LA LOI INVOQUÉE DANS L’AFFAIRE DOIT ÊTRE UNE LOI DU CANADA AU SENS OÙ CETTE EXPRESSION EST EMPLOYÉE À L’ARTICLE 101 DE LA LOI CONSTITUTIONNELLE DE 1867

[37]      Tel que mentionné plus haut, même si la Loi sur les Indiens est une loi fédérale au sens de la constitution, elle ne semble pas trouver application d’après les circonstances particulières des faits tenus pour avérés dans le présent dossier.

CONCLUSION

[38]      Nous sommes d’avis que la décision Pelletier[12] ne s’applique pas ici. Dans cette décision le conseil de bande avait adopté plusieurs règlements pour administrer et gérer les terres en conformité avec la Loi sur les Indiens. En l’espèce, il n’y a pas de tels règlements d’adoptés.
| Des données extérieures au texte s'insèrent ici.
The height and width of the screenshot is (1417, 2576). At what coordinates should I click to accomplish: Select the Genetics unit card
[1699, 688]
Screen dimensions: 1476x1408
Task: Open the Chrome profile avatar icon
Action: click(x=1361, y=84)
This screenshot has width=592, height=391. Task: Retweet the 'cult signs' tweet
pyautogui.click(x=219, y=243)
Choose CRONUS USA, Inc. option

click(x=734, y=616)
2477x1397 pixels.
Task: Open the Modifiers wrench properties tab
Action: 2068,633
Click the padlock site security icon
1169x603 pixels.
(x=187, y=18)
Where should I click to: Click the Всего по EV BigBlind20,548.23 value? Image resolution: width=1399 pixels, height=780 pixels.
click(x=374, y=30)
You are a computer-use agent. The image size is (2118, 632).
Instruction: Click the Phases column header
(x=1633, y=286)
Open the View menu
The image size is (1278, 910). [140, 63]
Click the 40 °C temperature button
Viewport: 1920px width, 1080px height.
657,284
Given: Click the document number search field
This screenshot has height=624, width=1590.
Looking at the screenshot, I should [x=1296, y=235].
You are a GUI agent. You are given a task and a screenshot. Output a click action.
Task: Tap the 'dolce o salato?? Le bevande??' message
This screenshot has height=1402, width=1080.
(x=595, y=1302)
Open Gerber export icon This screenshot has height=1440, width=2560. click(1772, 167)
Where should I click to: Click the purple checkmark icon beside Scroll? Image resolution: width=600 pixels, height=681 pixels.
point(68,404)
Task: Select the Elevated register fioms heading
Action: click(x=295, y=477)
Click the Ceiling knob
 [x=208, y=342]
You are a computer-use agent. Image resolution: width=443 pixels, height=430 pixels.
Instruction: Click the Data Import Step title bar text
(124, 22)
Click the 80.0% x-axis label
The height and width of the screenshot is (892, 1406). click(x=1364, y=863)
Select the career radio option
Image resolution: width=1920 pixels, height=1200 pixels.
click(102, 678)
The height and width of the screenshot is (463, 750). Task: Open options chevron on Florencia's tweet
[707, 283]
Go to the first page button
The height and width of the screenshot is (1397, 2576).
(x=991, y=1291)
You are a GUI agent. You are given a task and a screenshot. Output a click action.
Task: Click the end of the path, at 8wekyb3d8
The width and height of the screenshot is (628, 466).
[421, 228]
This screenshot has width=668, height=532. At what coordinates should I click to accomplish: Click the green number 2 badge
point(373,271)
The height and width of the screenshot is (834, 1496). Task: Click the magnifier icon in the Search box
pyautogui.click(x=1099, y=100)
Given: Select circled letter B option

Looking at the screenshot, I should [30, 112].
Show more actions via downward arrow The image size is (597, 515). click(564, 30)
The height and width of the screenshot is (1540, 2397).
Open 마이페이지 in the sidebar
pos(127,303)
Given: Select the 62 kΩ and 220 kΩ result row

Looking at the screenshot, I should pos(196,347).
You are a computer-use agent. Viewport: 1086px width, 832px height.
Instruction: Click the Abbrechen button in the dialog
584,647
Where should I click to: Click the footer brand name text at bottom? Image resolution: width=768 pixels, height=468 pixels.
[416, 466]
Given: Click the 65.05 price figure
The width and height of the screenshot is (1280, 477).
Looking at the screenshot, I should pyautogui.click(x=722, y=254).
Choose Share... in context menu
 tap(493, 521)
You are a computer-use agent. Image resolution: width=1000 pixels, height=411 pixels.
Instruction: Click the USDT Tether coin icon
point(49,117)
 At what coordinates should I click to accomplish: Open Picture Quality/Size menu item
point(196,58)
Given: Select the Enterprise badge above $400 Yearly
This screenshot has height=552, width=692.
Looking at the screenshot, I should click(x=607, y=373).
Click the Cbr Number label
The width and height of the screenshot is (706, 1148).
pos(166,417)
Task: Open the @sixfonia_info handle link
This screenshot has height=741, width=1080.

[39]      Quant à la décision Tremblay[13], elle ne s’applique pas non plus. Les faits et pièces à l’appui de la demande de Tremblay sont différents et permettent de conclure qu’il s’agit d’une demande de réparation au sens de l’article 18(1) b de la Loi sur les Cours fédérales.

[40]      À ce stade-ci, il serait donc prématuré de rejeter la demande introductive en injonction. La Cour supérieure possède à tout le moins une compétence concurrente sur la gestion des terres.

POUR CES MOTIFS, LE TRIBUNAL:

[41]      REJETTE l’exception déclinatoire du défendeur;

[42]      LE TOUT, avec frais de justice.

 

 

__________________________________

CARL LACHANCE

Juge à la Cour supérieure

 

 

Me François Boulianne

François Boulianne avocat

Avocat du demandeur

 

Me Mathieu Papineau

Gowling WLG Canada

Avocats du défendeur

 

Date de l’instruction :

 11 janvier 2024

 

 



[1]       Pièce P-3.

[3]       Loi sur les Indiens, L.R.C. (1985), c-1-5, art. 20

[4]       Id. note 3.

[5]       Id. note 3.

[6]       Air Liaison inc. c. Conseil des Innus de Unamen Shipu, 2014 QCCS 2299.

[7]       Windsor (City) c. Canadian Transit co., 2016 CSC 54 (CANLII), par. 34.

[8]       Canada (Procureur général) c. TeleZone inc., 2010 CSC 62, CANLII, par. 43.

[9]       Fruits de mer Lagoon inc. c. Réfrigération, plomberie & chauffage Longueuil inc. (Zero-C), 2016 QCCS 1647 (CanLII) par. 30 et 33.

[10]    Copeau c. Procureur général du Canada et al, 2021 CF 325 (CanLII), 2021 C.F. 325, par. 24, 25 et 30.

[11]    Banque de Montréal c. Innus (les montagnais) Dunamer Shipi, 2006 QCCS 4774 (CANLII), par. 7.

[12]    Pelletier c. Delorme, 2019 CF 1487.

[13]    Conseil de la Première Nation Malécite de Viger c. Tremblay, 2000 CANLII 11377 QCCA.